Le rapprochement observé dans de nombreuses communes entre les missions des policiers municipaux et celles des agents des forces nationales comporte en effet plusieurs inconvénients :

a) Une certaine confusion dans l'esprit des citoyens

Outre les effets du rapprochement des missions, cette confusion est particulièrement entretenue par la similarité des uniformes, des équipements et des sérigraphies des véhicules. Souvent, seule une observation attentive permet, à la lecture des inscriptions figurant sur les uniformes, de distinguer le bleu de la police nationale de celui des polices municipales.

Les conséquences de cette confusion peuvent être très dommageables. Comme l'a souligné lors de son audition M. Philippe Laurent, maire de Sceaux et président du Conseil supérieur de la fonction publique territoriale, dans les communes où les attentes vis-à-vis de la puissance publique sont dominées par le « sentiment d'insécurité » et par l'exigence d'une lutte permanente contre la délinquance, les habitants sont conduits à penser que l'ensemble des « policiers », qu'ils soient nationaux ou municipaux, ont pour tache principale de combattre les crimes et délits, de rechercher leurs auteurs, de les sanctionner immédiatement ou de les livrer à la justice. Dès lors, ils comprennent mal que les policiers municipaux passent du temps à verbaliser le stationnement irrégulier ou à constater un dépôt illégal d'ordures au lieu de se consacrer à la chasse aux délinquants.

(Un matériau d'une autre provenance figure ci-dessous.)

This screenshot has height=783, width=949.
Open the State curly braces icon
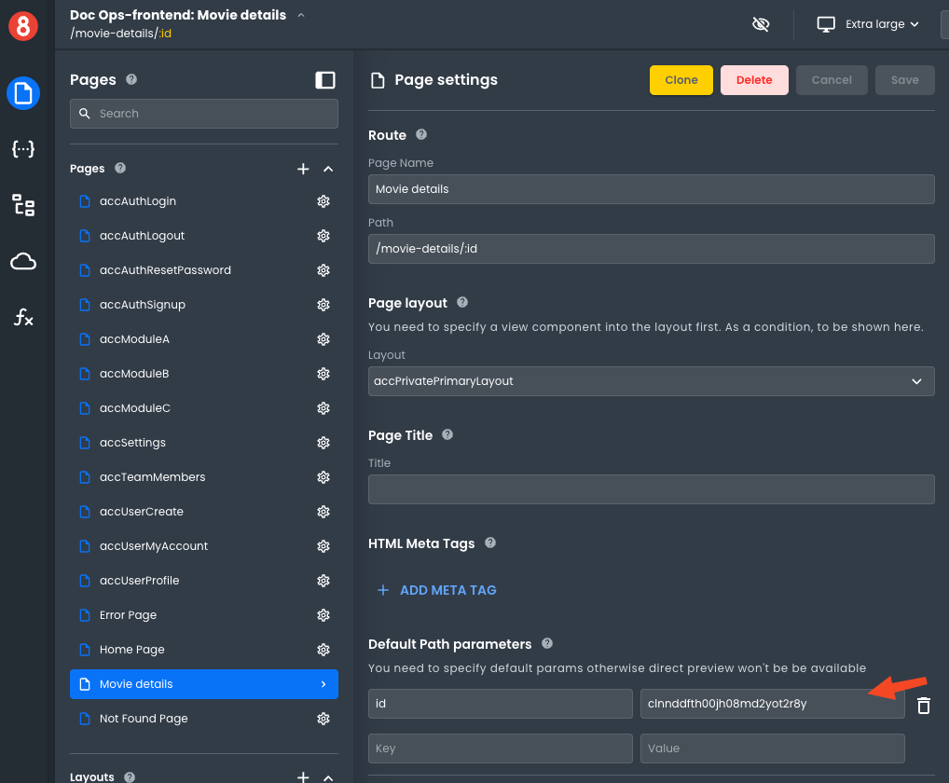(22, 149)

Par ailleurs, certains administrés ne comprennent pas pourquoi ils ne peuvent pas déposer de plainte directement auprès des agents, et pourquoi ceux-ci ne peuvent pas retenir une personne pour l'entendre à propos d'une infraction qu'elle est soupçonnée d'avoir commise. En effet, les policiers municipaux ne peuvent en principe appréhender que l'auteur d'un crime ou d'un délit flagrant, tout comme n'importe quel citoyen .

Il est vrai que, sur ce dernier point, la confusion est parfois entretenue par la pratique, instaurée dans certaines communes, qui consiste à orienter toute une partie de l'activité des policiers municipaux vers la constatation de flagrants délits et la réalisation d'interpellations , soit en s'appuyant sur la vidéosurveillance, soit en demandant aux policiers municipaux de patrouiller ou de se poster en attente dans des lieux où des délits sont susceptibles d'être commis, soit même en effectuant des interpellations à la demande de la police nationale. Il en va de même de l'interpellation de personnes dont on soupçonne qu'elles viennent de commettre un délit ou un crime alors que la période de flagrance proprement dite est en réalité révolue.